━━ Data ━━
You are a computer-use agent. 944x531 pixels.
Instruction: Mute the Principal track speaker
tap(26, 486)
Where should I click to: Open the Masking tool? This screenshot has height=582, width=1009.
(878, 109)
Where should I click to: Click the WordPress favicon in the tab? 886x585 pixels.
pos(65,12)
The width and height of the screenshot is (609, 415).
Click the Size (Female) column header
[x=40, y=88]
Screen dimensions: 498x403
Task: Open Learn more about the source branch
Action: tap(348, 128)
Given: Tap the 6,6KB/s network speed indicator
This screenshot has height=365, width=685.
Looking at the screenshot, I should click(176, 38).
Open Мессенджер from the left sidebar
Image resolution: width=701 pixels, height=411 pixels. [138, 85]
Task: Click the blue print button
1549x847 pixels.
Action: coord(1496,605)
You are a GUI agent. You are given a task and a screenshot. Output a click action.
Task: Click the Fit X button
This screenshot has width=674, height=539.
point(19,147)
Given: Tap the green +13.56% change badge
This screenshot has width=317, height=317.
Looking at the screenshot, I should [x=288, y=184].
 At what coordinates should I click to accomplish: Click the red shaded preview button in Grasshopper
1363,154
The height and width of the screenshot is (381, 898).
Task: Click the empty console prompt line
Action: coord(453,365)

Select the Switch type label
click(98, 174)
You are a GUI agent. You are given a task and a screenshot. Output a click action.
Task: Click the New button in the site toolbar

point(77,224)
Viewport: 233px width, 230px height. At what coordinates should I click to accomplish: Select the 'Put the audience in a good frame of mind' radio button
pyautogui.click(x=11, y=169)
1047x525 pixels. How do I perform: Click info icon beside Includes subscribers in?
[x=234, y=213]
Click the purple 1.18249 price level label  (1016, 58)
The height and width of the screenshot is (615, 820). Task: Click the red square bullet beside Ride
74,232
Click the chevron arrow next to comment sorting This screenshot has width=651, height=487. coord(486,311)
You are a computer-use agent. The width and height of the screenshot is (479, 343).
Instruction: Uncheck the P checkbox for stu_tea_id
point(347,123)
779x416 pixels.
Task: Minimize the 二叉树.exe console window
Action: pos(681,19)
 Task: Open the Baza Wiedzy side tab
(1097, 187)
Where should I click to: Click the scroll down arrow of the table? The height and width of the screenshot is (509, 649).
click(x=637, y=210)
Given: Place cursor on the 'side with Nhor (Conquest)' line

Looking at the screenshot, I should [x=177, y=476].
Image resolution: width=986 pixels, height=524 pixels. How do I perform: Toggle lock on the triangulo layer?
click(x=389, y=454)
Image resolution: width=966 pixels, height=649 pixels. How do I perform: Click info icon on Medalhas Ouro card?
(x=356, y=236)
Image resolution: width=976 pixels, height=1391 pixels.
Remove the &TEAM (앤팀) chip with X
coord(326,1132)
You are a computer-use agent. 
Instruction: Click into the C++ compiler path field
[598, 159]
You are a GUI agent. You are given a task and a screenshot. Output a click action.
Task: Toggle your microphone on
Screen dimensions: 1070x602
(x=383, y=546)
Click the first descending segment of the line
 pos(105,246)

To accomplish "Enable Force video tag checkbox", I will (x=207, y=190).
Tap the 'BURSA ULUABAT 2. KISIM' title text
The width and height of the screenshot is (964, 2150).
━━━
» **What you will do**
Line count for the string "computer": tally the lines of the records above that contain it and give only the result.

» **Solution for this problem**
3